Results
July 21, 2022 · View on GitHub
Preamble
Our code, by default, uses automatic mixed precision (AMP). Its effect on the output is negligible.
All speeds reported in the paper are recorded with AMP turned off (--benchmark).
Due to refactoring, there might be slight differences between the outputs produced by this code base with the precomputed results/results reported in the paper. This difference rarely leads to a change of the least significant figure (i.e., 0.1).
For most complete results, please see the paper (and the appendix)!
All available precomputed results can be found [here].
Pretrained models
We provide four pretrained models for download:
- XMem.pth (Default)
- XMem-s012.pth (Trained with BL30K)
- XMem-s2.pth (No pretraining on static images)

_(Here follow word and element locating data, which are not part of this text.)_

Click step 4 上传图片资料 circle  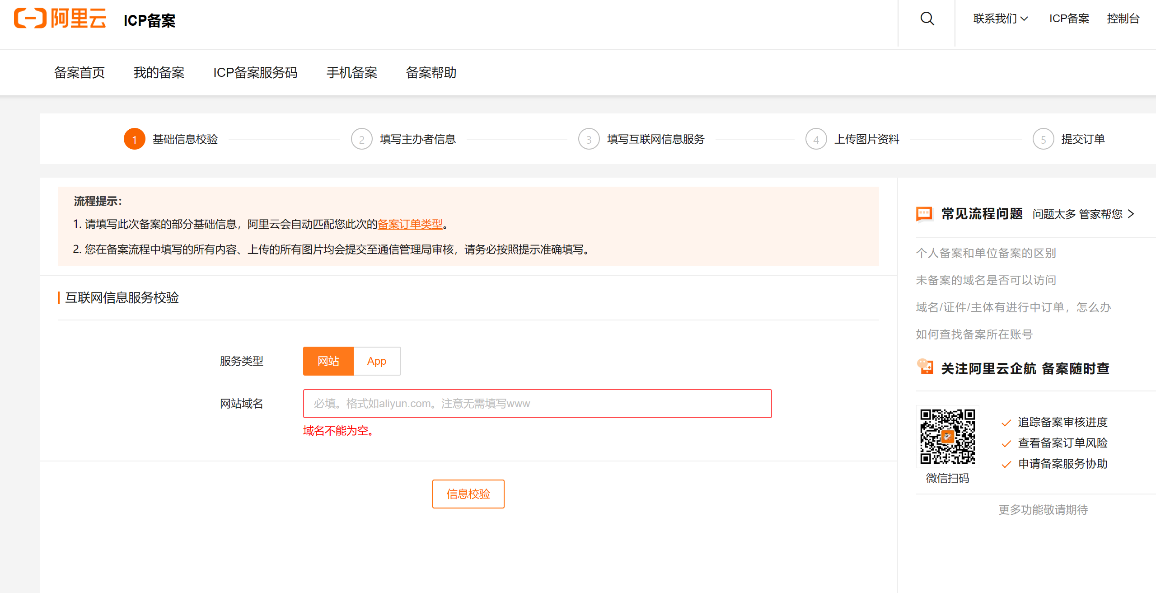(x=816, y=139)
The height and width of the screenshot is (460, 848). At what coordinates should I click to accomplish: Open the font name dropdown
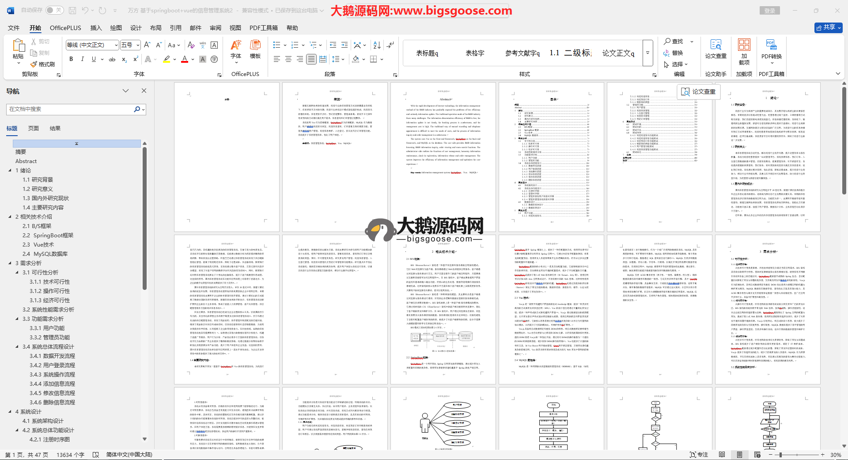[116, 45]
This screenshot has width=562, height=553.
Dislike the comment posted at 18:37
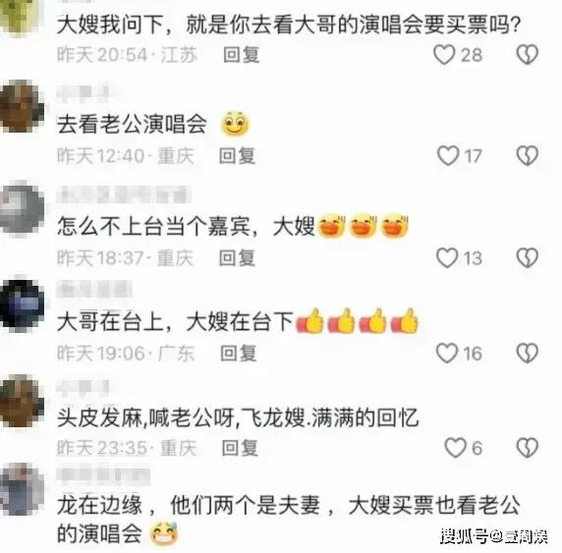coord(528,257)
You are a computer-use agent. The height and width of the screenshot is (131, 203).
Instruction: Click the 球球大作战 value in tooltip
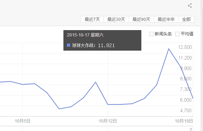(x=106, y=45)
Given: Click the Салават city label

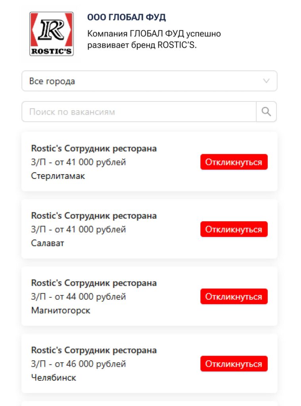Looking at the screenshot, I should pyautogui.click(x=48, y=243).
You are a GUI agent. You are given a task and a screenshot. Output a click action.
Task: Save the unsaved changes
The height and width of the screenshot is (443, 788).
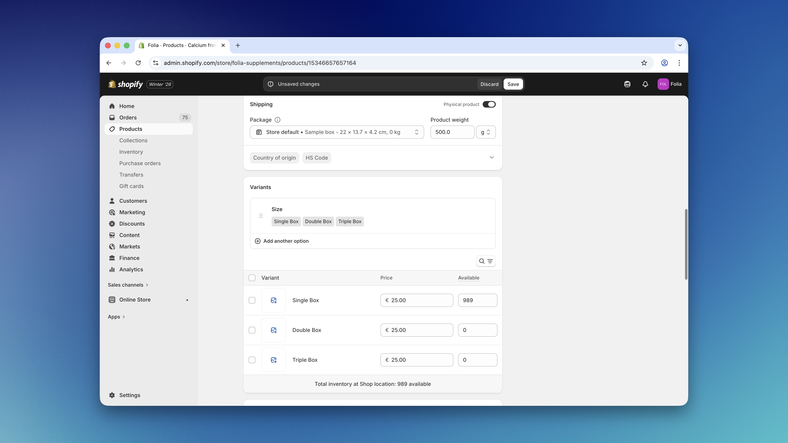click(513, 84)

- XMem-no-sensory (No sensory memory)
The model without pretraining is for reference. The model without sensory memory might be more suitable for tasks without spatial continuity, like mask tracking in a multi-camera 3D reconstruction setting, though I would encourage you to try the base model as well.

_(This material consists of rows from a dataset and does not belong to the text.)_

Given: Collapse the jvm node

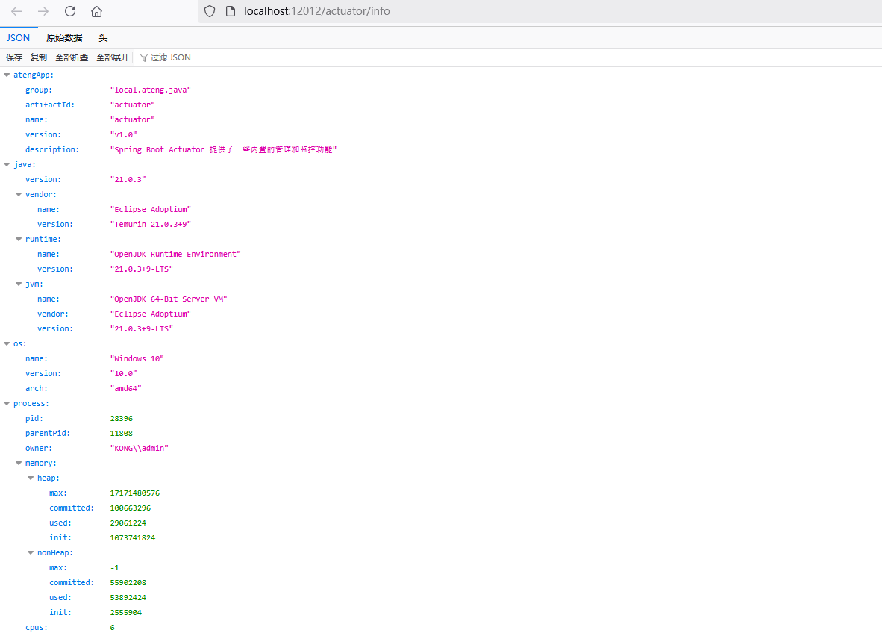Looking at the screenshot, I should [19, 284].
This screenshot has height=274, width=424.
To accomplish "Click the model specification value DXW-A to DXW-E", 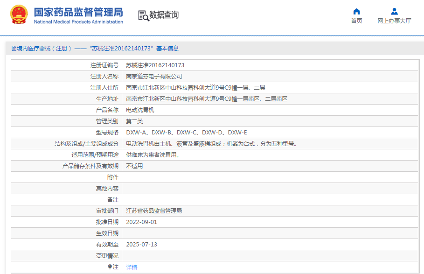I will (187, 133).
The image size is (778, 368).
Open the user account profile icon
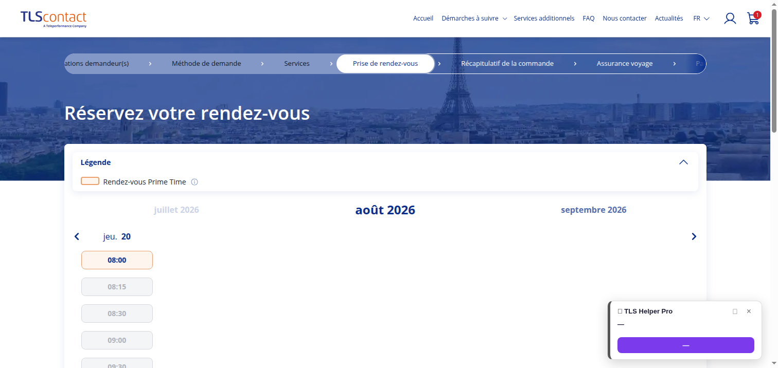(x=730, y=19)
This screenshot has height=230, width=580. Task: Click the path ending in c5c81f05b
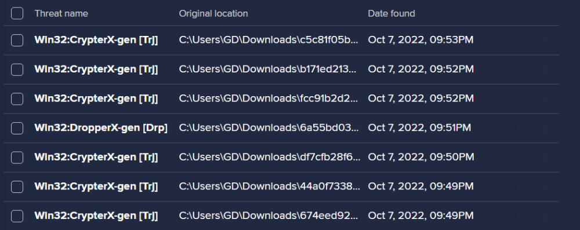point(269,40)
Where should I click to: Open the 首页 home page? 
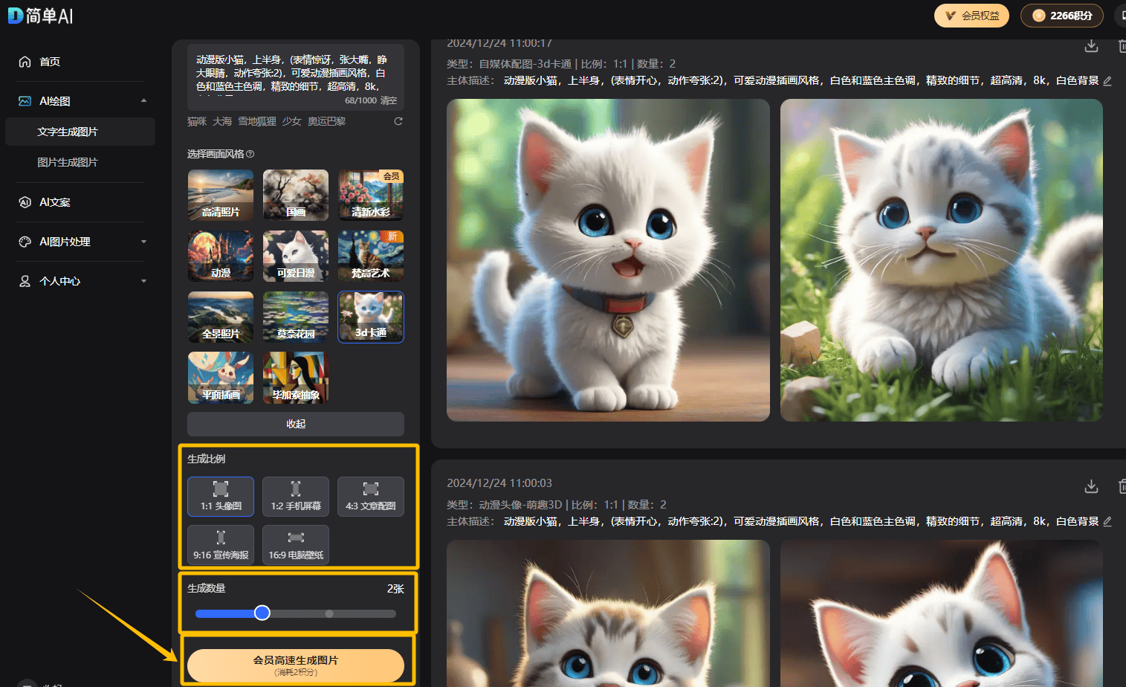pyautogui.click(x=50, y=62)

Download them from [GitHub] or [Google Drive].
Long-Time Video
Long-Time Video (1X)
| Model | J&F | J | F |
|---|---|---|---|
| XMem | 89.8±0.2 | 88.0±0.2 | 91.6±0.2 |
Long-Time Video (3X)
| Model | J&F | J | F |
|---|---|---|---|
| XMem | 90.0±0.4 | 88.2±0.3 | 91.8±0.4 |
DAVIS
DAVIS 2016
| Model | J&F | J | F | FPS | FPS (AMP) |
|---|---|---|---|---|---|
| XMem | 91.5 | 90.4 | 92.7 | 29.6 | 40.3 |
| XMem-s012 | 92.0 | 90.7 | 93.2 | 29.6 | 40.3 |
| XMem-s2 | 90.8 | 89.6 | 91.9 | 29.6 | 40.3 |
DAVIS 2017 validation
| Model | J&F | J | F | FPS | FPS (AMP) |
|---|---|---|---|---|---|
| XMem | 86.2 | 82.9 | 89.5 | 22.6 | 33.9 |
| XMem-s012 | 87.7 | 84.0 | 91.4 | 22.6 | 33.9 |
| XMem-s2 | 84.5 | 81.4 | 87.6 | 22.6 | 33.9 |
| XMem-no-sensory | 85.1 | - | - | 23.1 | - |
DAVIS 2017 test-dev
| Model | J&F | J | F |
|---|---|---|---|
| XMem | 81.0 | 77.4 | 84.5 |
| XMem-s012 | 81.2 | 77.6 | 84.7 |
| XMem-s2 | 79.8 | 61.4 | 68.1 |
| XMem-s012 (600p) | 82.5 | 79.1 | 85.8 |
YouTubeVOS
We use all available frames in YouTubeVOS by default. See INFERENCE.md if you want to evaluate with sparse frames for some reason.
[Precomputed Results (sparse)]
YouTubeVOS 2018 validation
| Model | G | J-Seen | F-Seen | J-Unseen | F-Unseen | FPS | FPS (AMP) |
|---|---|---|---|---|---|---|---|
| XMem | 85.7 | 84.6 | 89.3 | 80.2 | 88.7 | 22.6 | 31.7 |
| XMem-s012 | 86.1 | 85.1 | 89.8 | 80.3 | 89.2 | 22.6 | 31.7 |
| XMem-s2 | 84.3 | 83.9 | 88.8 | 77.7 | 86.7 | 22.6 | 31.7 |
| XMem-no-sensory | 84.4 | - | - | - | - | 23.1 | - |
YouTubeVOS 2019 validation
| Model | G | J-Seen | F-Seen | J-Unseen | F-Unseen |
|---|---|---|---|---|---|
| XMem | 85.5 | 84.3 | 88.6 | 80.3 | 88.6 |
| XMem-s012 | 85.8 | 84.8 | 89.2 | 80.3 | 88.8 |
| XMem-s2 | 84.2 | 83.8 | 88.3 | 78.1 | 86.7 |
Multi-scale evaluation
Please see the appendix for quantitative results.